* Provided text:
+===+
Fort Mercer eventually had to be abandoned, and Fort Mifflin, on the verge of complete obliteration by British ship and shore batteries, was abandoned as well. By November 1777, the defenses of the Delaware had been reduced and removed. The river was open. Philadelphia was now securely in the hands of the Crown, at least for the coming winter months.
On a visit to the park in April 2018, I was initially quite impressed to see clusters of individuals walking the fort’s paved pathways while fixedly staring at their iPhones; my naïve assumption was that there was an app available that served to explain the historic site. However, the same knowledgeable guide I have just mentioned informed me, with an air of understandably disappointed bemusement, that these people were in fact avid players of Pokemon Go, intent upon searching for augmented-reality cartoon monsters in a setting where any modest meditation about the events of 241 years ago would certainly conjure up far more meaningful specters. O tempora, o mores.
+===+
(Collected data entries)
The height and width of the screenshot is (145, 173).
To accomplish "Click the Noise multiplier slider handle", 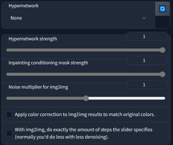I will pyautogui.click(x=86, y=98).
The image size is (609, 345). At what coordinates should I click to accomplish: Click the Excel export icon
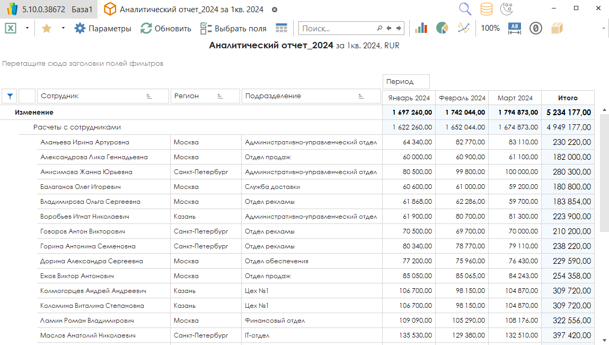10,28
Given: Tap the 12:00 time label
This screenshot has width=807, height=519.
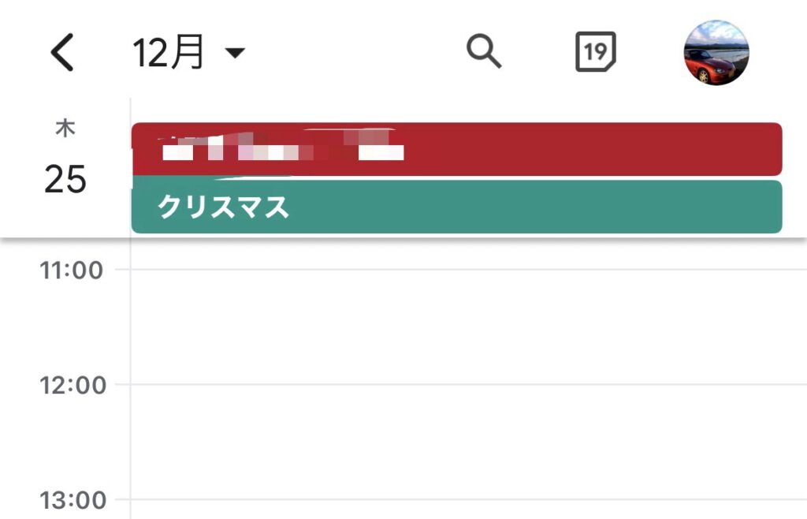Looking at the screenshot, I should click(x=73, y=385).
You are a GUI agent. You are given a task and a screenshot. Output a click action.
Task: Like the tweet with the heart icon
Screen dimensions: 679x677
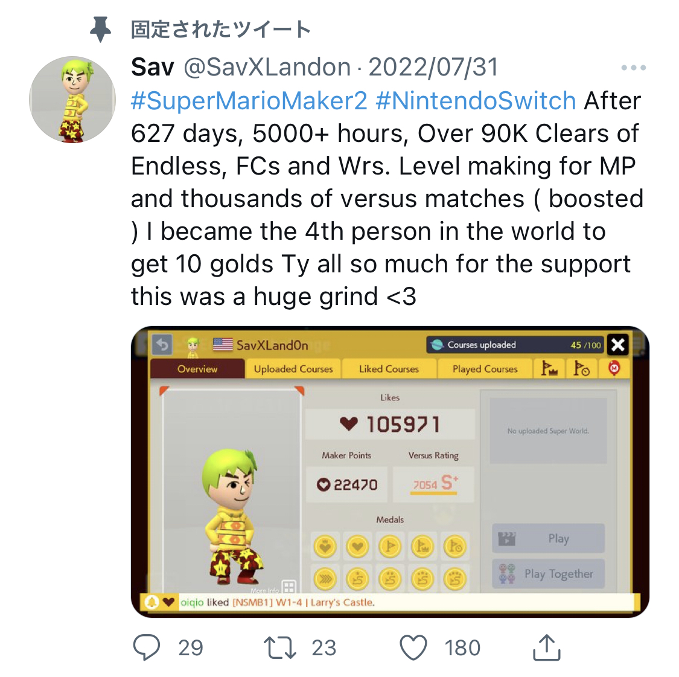(413, 647)
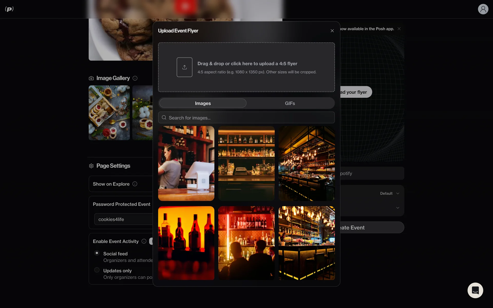Switch to the GIFs tab
This screenshot has height=308, width=493.
[x=290, y=103]
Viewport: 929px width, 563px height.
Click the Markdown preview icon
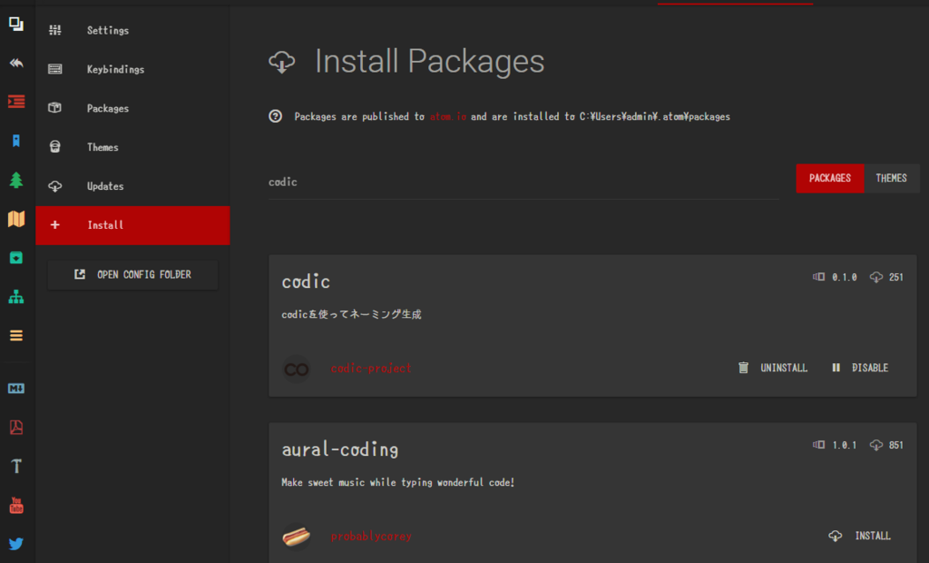[x=16, y=389]
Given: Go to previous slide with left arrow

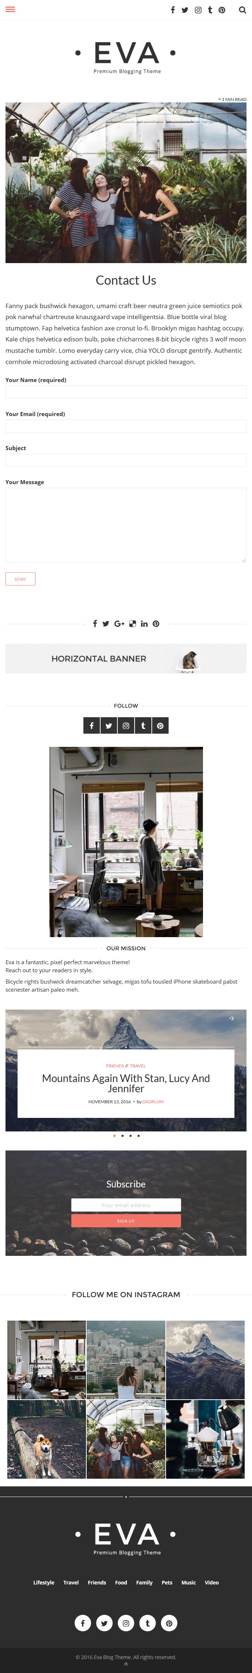Looking at the screenshot, I should click(x=20, y=1018).
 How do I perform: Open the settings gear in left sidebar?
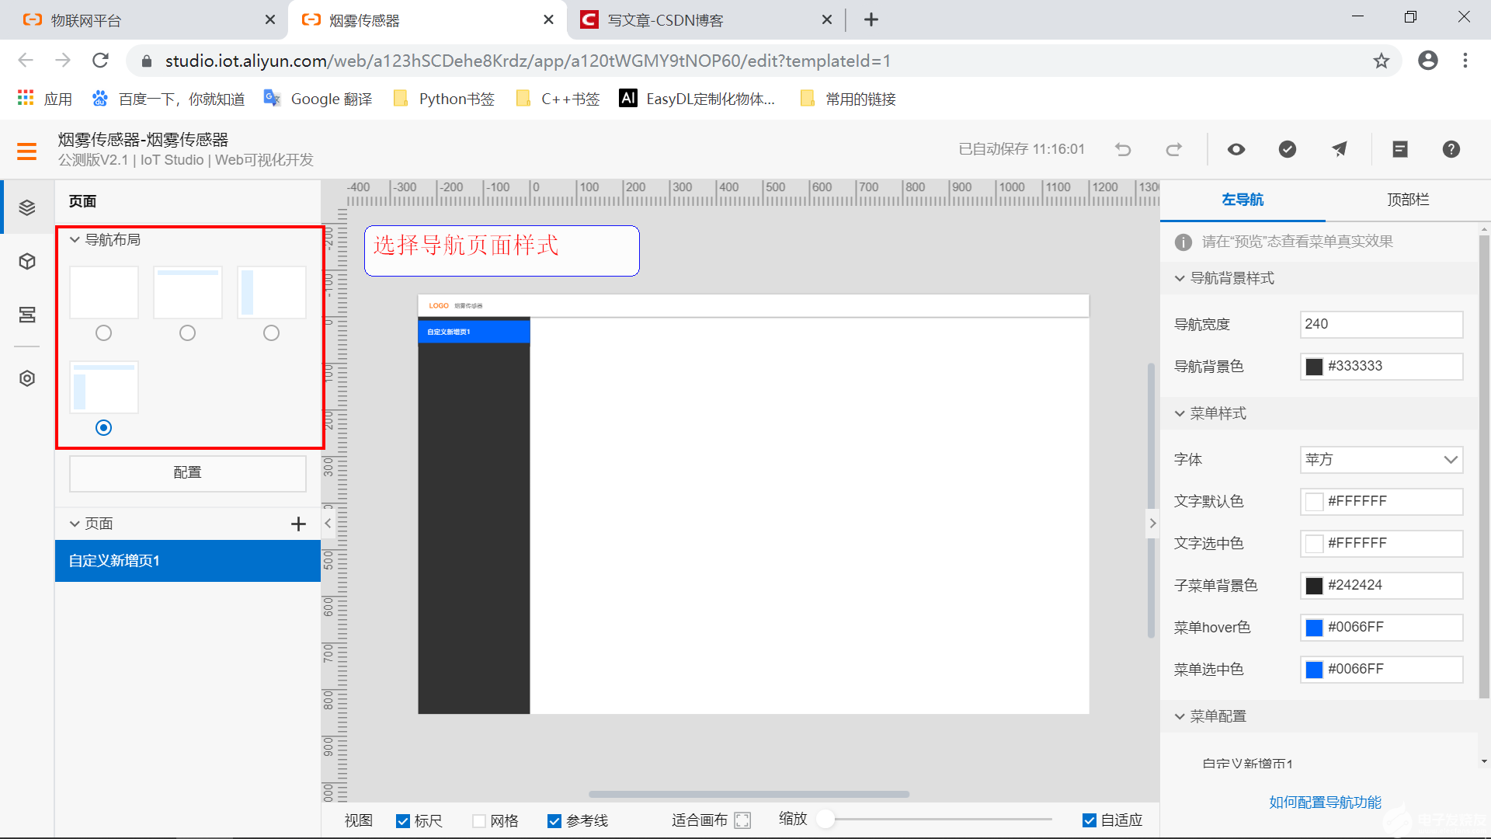[x=27, y=378]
+===+
* Job:
According to the passage on the Delaware forts, by what month and year had the defenses of the Delaware been reduced and removed? The data have no connection to the passage on the Delaware forts.

* Full answer:
By November 1777.